Not all German Shepherd dogs have the ability to pass the grueling Schutzhund regimen. Even among German Shepherd dogs who are genetically the best-suited for the regimen, only a minority are capable of reaching the first step in the Schutzhund process, SchH I, and fewer still have what it takes to attain the top title: Sch III. In each part of the main Schutzhund tests (Sch I, II, and III), German Shepherd dogs are assessed on three criteria: tracking, obedience, and protection, with each dog receiving a per-section score out of 100. A dog will be considered to have passed the module in question with a score of 70 or higher, with the exception of the protection module, which requires a score of at least 80.

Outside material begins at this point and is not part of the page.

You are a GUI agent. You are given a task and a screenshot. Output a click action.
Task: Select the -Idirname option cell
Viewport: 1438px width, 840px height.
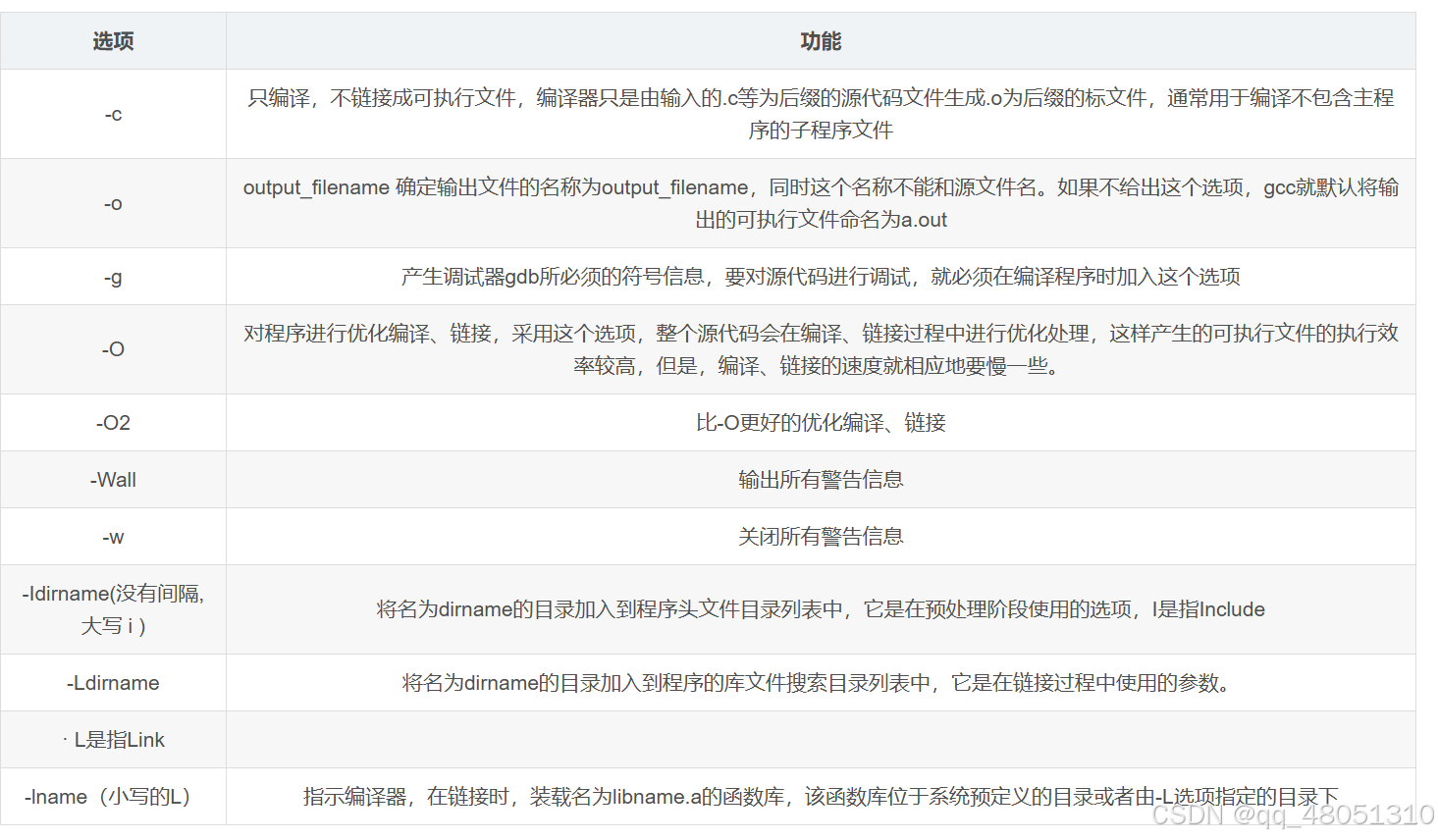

The tracking phase of the test requires the trainee dog to use his or her nose to find a person’s trail, along with any personal items that have been intentionally dropped along the trail. While the trail length and complexity varies with regard to the title being sought, it is usually done either in grass or on dirt. The tracking portion of the examination combines a German Shepherd's innate genetic ability to smell with the fruits of any tracking-specific training.
The second phase of the test is the obedience phase, which is thorough and highly demanding. A dog being examined in the obedience phase must be tested on sociability – including walking through a group of people and heeling both on and off the leash – motion exercises, performing routines, retrieval, and a test of composure, quite literally, “under fire”; the dog is subjected to the sounds of gunshot and is expected to react calmly and without undue aggression. In this test, as in the other two modules, any dog that shows signs of aggression or danger can be dismissed from the test immediately by the judges at any time during the testing regimen.
The final phase of Schutzhund for the German Shepherd dog is the protection phase, perhaps the most intricate and demanding part of the test. While many of the aspects of protection Schutzhund bear similarities to the work done by guard or police dogs, Schutzhund is in fact quite different. The purpose of this phase, above all, is to ensure that the German shepherd dog can display courage without viciousness and aggression – while the dog is called upon to “bite” the helper playing the role of “villain” in this scenario (clad in protective gear, naturally), he or she can only bite the burlap sleeve in a particular and prescribed manner, and must release the bite upon command. In short, the dog will fail the entire protection module if he or she does not release the bite when commanded to do so.